Vancouver’s iconic Painted Ladies hit the market for $10 million

Once dubbed “the most beautiful block in Vancouver,” this Mount Pleasant cluster of four restored heritage homes—plus a laneway cottage—is now up for grabs.

Nestled in vibrant Mount Pleasant, four century-old homes—once part of “the most beautiful block in Vancouver” according to the Vancouver park board—are now available for $10 million. With their rare mix of preserved character and rental income, they’re the kind of legacy investment that turns heads. 

The property 

  • Address: 140, 144, 148, 150 West 10th Avenue, Vancouver
  • Listed price: $10,000,000 
  • Type: Multi-home heritage estate
  • Neighbourhood: Mount Pleasant
  • Units: 15 (including a furnished laneway cottage)
  • Size: 9,754 sq. ft. net rentable area on a 16,962-sq. ft. lot
  • Year built: 1905 (restored)
  • Zoning: RT-6 → R3-2 (pending)
  • Cap rate: 3.5%
  • Gross income: $457,894
  • Parking stalls: 10

Built in 1905 and painstakingly restored, the quartet blends Edwardian craftsmanship with just enough modern comfort to keep the tenants happy. Behind the painted wood façades lie 15 rental suites—some bachelor-sized, others sprawling two-bedrooms—that together pull in close to half a million dollars in annual rent. 

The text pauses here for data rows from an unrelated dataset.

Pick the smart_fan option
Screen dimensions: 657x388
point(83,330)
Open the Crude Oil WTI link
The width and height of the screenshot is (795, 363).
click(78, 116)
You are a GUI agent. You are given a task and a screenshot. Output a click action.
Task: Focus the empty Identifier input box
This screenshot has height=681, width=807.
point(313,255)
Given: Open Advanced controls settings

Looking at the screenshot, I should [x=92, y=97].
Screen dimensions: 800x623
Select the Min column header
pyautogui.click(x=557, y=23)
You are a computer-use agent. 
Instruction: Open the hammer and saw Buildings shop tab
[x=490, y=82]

The property has been in the Davis family since the 1970s, when the two Davis brothers bought eight homes on the block. Over the decades, they sold four and lovingly maintained the remaining four.  

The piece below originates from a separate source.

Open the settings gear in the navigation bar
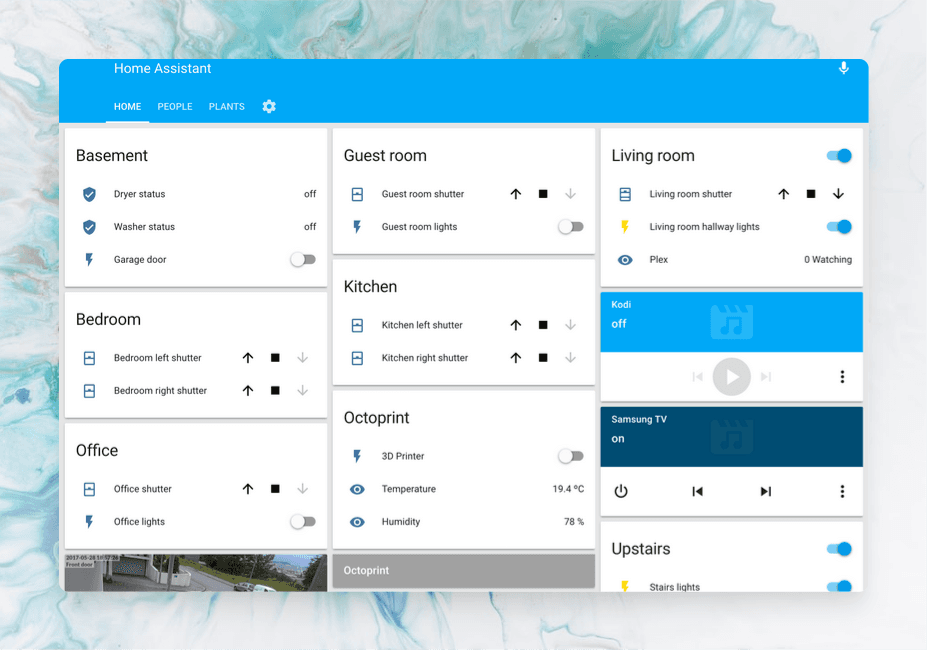This screenshot has height=650, width=927. (268, 106)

These four heritage gems–140 to 150 West 10th Avenue in Mount Pleasant–weren’t just restored by the Davis family over 52 years; they were reborn through sheer grit and love, turning derelict rooming houses into a vibrant, 15-suite rental haven that sparked the neighborhood’s entire revival from its ’70s skid-row roots,” shares realtor Mark Goodman, principal at Goodman Commercial. The late Pat Davis, in particular, hand-sanded every inch of original woodwork herself, while battling bureaucrats to preserve the block’s iconic chestnut canopy—stories that make this far more than a transaction. “It’s a handover of Vancouver’s soul,” Goodman says.  

“It’s like stepping into a living museum, where every gingerbread trim and stained-glass pane whisks you back to Vancouver’s Edwardian heyday at the turn of the 20th century,” continues Goodman. “It’s a very rare property.” 

What’s in store

While the site sits squarely in the Broadway Plan‘s high-density corridor–poised for growth with the new sky train station just blocks away–Goodman does not anticipate a full teardown redevelopment anytime soon. “The economics simply don’t pencil out in today’s market: construction costs are sky-high, and the city’s stringent heritage protections make demolition a non-starter without jumping through major hoops,” he says.  

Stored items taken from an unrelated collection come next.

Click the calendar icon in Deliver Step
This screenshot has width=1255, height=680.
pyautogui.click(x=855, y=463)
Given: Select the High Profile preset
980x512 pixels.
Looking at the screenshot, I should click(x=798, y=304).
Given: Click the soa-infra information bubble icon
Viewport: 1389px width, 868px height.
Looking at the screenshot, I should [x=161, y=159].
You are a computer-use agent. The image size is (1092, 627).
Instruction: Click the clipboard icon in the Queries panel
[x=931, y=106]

Instead, the realtor envisions it thriving as a long-term multifamily investment, generating steady income from turnkey suites while maintaining its legacy. For forward-thinking buyers, options like sensitive infill in the expansive 17,000 sq. ft lot or a heritage density transfer–shifting unused development rights to another site–could unlock creative value without erasing history.